Group Chief Investment Officer

Government bond markets are being rattled by the threat of higher debt and rising inflation fears, keeping volatility high. Investors are likely to demand greater compensation for long-dated bonds, making yields appealing. The name of the game will be diversifying away from the US and into European and emerging market bonds.

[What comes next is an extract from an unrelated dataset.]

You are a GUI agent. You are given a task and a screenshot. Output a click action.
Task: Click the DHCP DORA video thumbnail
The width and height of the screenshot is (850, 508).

Key convictions for H2 2025

Key convictions for H2 2025

We expect US real GDP growth to slow from nearly 3% in 2023–24 to 1.6% in 2025, largely due to weakened private demand. Higher tariffs will raise prices, dampening consumer sentiment and spending, while uncertainty will weigh on investment. Although fiscal measures and deregulation may provide some relief, the impact is likely to be limited, with average tariffs around 15% (as per our base case) leading to economic losses and a temporary resurgence in inflation. Amid the growth slowdown, the Fed is expected to cut rates three times in H2.

 

We are now in a more contentious geopolitical environment, with the US administration contributing to rising tensions through tariffs and reduced commitments to European security. This could further unify Europe, with leaders recognising the benefits of collective negotiation as they seek to diversify trading partners through new trade agreements. The US–China relationship is set to deteriorate further, though both nations will seek to avoid escalation. In this environment, diversification away from US assets is set to continue, favouring European assets in particular.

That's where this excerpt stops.